QUOTED PASSAGE —
═══

It's said that English differs from other subjects because there's can't be a single right answer to an exam question; however, while this is generally true, there are still wrong answers.

What makes a right answer? It's one that is focused on the requirements of the exam question, hits all of the required Assessment Objectives (AOs) and which you can show is based on a reasonable interpretation of the text you have studied. No surprises, a wrong answer either fails to focus on the requirments of the question or is based on an unreasonable interpretation that is, on a misreading of it.

What is a 'reasonable interpretation' (and how can you know)?
An interpretation is view you come to once you've read a text about what meaning its writer was aiming to convey.

The difficulty with interpreting a literary text, i.e. a story, play or poem) is that its meaning exists at two 'levels'. There is a 'surface meaning' that concerns the life of the characters in the story; and there is a 'deeper level' or a 'message' that concerns the reader's life. We read a literary text for both levels of meaning, firstly to enjoy a good story and second to gain a sesne of an understanding about life, or about the 'human condition'. Note that, even in a short poem, there is a sense of a story, i.e. of a character telling about a 'conflict' of some kind.

To be able to write a successful essay, you will need to have developed your own interpretation of its deeper meaning', i.e. what idea about life the writer was using the story to help convey. Even though your teacher will often help you to understand this, it will still comes down to your own interpretation and understanding.


'CLOSE' READING - reading a text for meaning

An effective interpretation is your viewpoint concerning the writer's 'message' or 'deeper meaning', one you can support by referring to elements of the text, usually in the form of a quotations. Then, because this is the study of English, you will also need to explain how the language you've quoted 'works' to create the meaning and effects on the reader that you've claimed for it.

═══

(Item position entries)
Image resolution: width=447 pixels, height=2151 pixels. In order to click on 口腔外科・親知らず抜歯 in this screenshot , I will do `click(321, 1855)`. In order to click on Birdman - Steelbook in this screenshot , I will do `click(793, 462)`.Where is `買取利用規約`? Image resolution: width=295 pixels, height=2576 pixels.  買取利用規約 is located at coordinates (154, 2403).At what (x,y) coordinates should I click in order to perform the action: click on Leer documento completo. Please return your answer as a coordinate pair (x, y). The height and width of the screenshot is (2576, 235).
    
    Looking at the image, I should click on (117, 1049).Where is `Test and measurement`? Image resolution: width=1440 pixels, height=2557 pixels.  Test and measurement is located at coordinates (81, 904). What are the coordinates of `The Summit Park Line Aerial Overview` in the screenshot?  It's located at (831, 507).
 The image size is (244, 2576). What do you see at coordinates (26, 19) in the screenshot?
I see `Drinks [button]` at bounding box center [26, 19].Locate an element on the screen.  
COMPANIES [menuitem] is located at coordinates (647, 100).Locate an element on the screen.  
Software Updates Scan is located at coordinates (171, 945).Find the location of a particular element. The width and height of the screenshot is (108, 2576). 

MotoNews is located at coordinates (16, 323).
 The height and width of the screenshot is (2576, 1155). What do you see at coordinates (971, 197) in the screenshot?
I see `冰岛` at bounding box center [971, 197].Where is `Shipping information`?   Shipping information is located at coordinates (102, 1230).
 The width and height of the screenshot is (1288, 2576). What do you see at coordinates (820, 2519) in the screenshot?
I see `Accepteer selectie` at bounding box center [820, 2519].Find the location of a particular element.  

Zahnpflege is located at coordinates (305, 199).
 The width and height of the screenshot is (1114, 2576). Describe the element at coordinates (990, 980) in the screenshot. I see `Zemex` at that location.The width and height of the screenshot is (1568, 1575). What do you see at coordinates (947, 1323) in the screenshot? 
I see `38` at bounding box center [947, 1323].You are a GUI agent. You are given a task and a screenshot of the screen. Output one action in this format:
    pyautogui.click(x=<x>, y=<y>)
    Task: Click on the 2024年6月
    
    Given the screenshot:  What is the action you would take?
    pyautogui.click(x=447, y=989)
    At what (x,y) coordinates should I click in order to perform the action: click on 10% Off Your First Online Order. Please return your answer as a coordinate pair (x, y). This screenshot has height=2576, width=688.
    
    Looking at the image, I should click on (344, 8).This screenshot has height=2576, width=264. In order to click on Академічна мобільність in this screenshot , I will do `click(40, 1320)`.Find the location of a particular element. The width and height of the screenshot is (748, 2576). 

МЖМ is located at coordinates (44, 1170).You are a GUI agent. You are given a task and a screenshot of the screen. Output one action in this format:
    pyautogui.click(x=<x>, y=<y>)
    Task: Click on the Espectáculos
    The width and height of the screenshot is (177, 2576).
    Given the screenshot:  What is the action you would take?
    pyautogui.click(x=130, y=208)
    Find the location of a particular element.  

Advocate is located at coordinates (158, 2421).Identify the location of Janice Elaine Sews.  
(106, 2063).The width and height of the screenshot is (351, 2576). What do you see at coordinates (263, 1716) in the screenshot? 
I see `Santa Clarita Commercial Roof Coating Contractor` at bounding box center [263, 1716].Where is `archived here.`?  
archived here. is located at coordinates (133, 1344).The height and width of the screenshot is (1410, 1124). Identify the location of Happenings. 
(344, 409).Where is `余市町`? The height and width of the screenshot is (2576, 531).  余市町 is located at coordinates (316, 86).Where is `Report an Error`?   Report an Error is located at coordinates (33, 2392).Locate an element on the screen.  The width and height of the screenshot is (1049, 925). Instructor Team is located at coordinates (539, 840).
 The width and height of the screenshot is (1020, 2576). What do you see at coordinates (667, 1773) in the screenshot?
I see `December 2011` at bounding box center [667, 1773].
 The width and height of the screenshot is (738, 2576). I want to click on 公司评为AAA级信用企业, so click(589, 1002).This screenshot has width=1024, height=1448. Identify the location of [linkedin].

═══

GIVEN INSTRUCTION — Carry on the passage about interpreting literary texts for English exams from the point where it stops. These records come from a separate source, unrelated to the text.

RESULT OF THIS TASK —
The difficulty is to be able to work out just what it is that the writer wanted to convey. We can't ask the writer, and, because, in literature, the meaning lies 'between the lines', often through the writer's use of connotations (i.e. language that is not completely literal and straightforward in its meaning), it needs to be worked out through interpretation.


A literary text, i.e. a poem, play, short story or novel, is an imaginative and creative work that, even if it is made to seem entirely honest, authentic and realistic, is, in fact, fiction at least in the important sense that the facts in it are not really related to the facts of reality. It just seems that way. So, even if a story is set in 'London' and there is a queen called Elizabeth II, these facts of the real world are being used by the writer differently, for his or her own artistic purpose, and not just because they are there.

It is the existence of the 'between the line' meanings that make understanding literature more difficult since the 'layers' of meaning each need to be understood, piece by piece, as the story or text unfolds, with each being pieced together, a little like a jigsaw puzzle, to create an overall sense of what the writer is trying to convey - that is, their idea or 'message'. A writer's message is often a deep, sometimes even a profound, comment about society and life. Writers are often people who are critical of some aspects of their societies and who use their literature as a means not only to entertain their reader, but also to convey, convincingly, their social, moral or political viewpoint. Literature, and art in general, because of its engaging and emotional qualities, uniquely combines enjoyment with persuasion.


The language of literature creates its layers of meaning because it uses language differently from the way it is used everyday. If you read a Wikipedia page or a science text-book, for example, you won't find any language that is 'literary' (except for when the writer quotes from a literary work). The meaning of the language in a text book or encyclopaedia is made by a process called denotation and such meanings can be found in any dictionary.

Literature isn't like that. It is not driven by any desire to speak plainly, such as the writer of a textbook would use. Far from it. The language of literature creates its meaning by a process called connotation.

For our mind to be able to understand (or, rather, interpret) this different kind of meaning, we need to be very proficient users of the language and used to the ways that authors use language. This is because  connotation is far more subtle, with its meaning sometimes seemingly hidden 'between the lines'.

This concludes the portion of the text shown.